12.4 This Clause 12 shall survive termination of the Agreement or any part of it.
- FORCE MAJEURE
We will not be liable to you for any non-performance of our obligations under this Agreement due to acts of God, war or national emergency riots, civil commotion, fire, explosion, flood, epidemic, strikes, lock-outs (whether including our workforce or the workforce of any other party) and other industrial disputes, acts of government, highway authorities, telecommunications operators or other competent authorities or inability in obtaining supplies or services from third parties or due to any cause beyond Our reasonable control.
- ENTIRE AGREEMENT
This Agreement contains all of the terms of the Agreement between You and Us in relation to the Service and supersedes any prior written or oral agreements, representations or understanding between you and us. You acknowledge that you have not been induced to enter into this Agreement by any other promises, terms or conditions which it does not contain. This clause does not exclude any liability for any statements made fraudulently.

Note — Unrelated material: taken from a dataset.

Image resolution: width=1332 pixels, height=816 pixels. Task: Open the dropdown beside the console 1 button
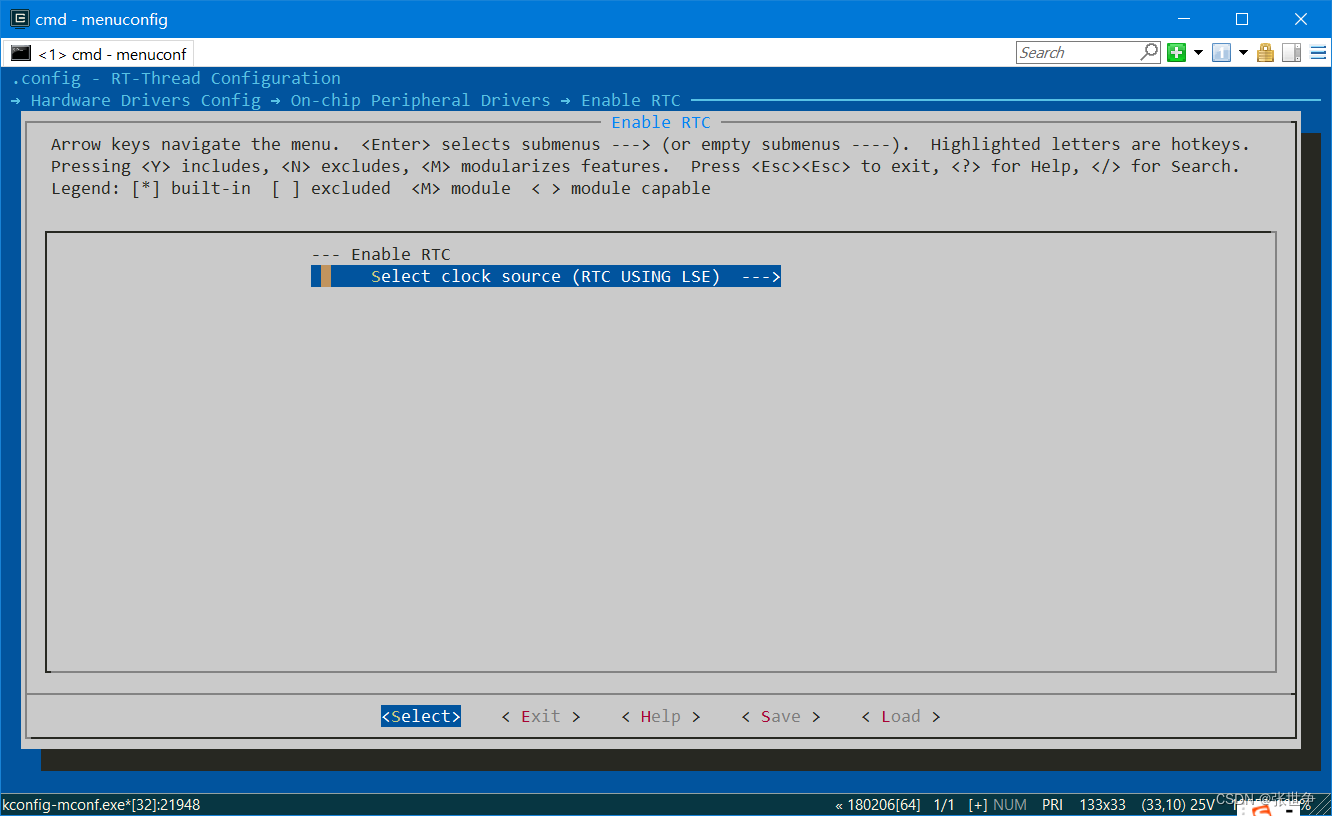1242,51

We can change this Agreement at any time upon service to You of no less than 7 days’ notice if We are required to comply with new laws or rules or any change in Our Licence or if there is any change in Our Service. You cannot vary this Agreement other than by written agreement with Us.
No failure by us to exercise any right, power or remedy will operate as a waiver nor will any partial exercise prevent any further exercise of the same, or of some other right, power or remedy.
If any clause or part of this Agreement is found by any court or other authority of competent jurisdiction to be illegal, invalid or unenforceable then that provision shall, to the extent required, be deemed to not form part of this Agreement without affecting any other provision of this Agreement which shall remain in full force and effect.
This Agreement is personal to you and may not be assigned or transferred to anyone else without Our agreement. We may transfer any of our rights under the Agreement to any third party.
Any notices which may be given by either you or us under this Agreement must be in writing and shall be deemed to have been duly given if addressed to the party to which it is to be given and if left at or delivered by prepaid mail as appropriate to our address and Your Address as specified in the Order.
- APPLICABLE LAW AND JURISDICTION
This Agreement is governed by English law and any disputes will be subject to the exclusive jurisdictions of the courts of England.
- SME’s with less than 10 employees only
21.1 Automatically Renewable Contracts do not apply to you. Once you have completed the minimum term of your contract and wish to cancel, you would need to provide 90 days written notice by recorded delivery of your notice to transfer your services or cancel your contract.
21.2 If you are in the process of transferring your services and have 10 days or more before the transfer date, then you can request that we cancel the transfer. We will act upon this as per your instruction. You will be subject to cancellation charges for the services stated on your contract.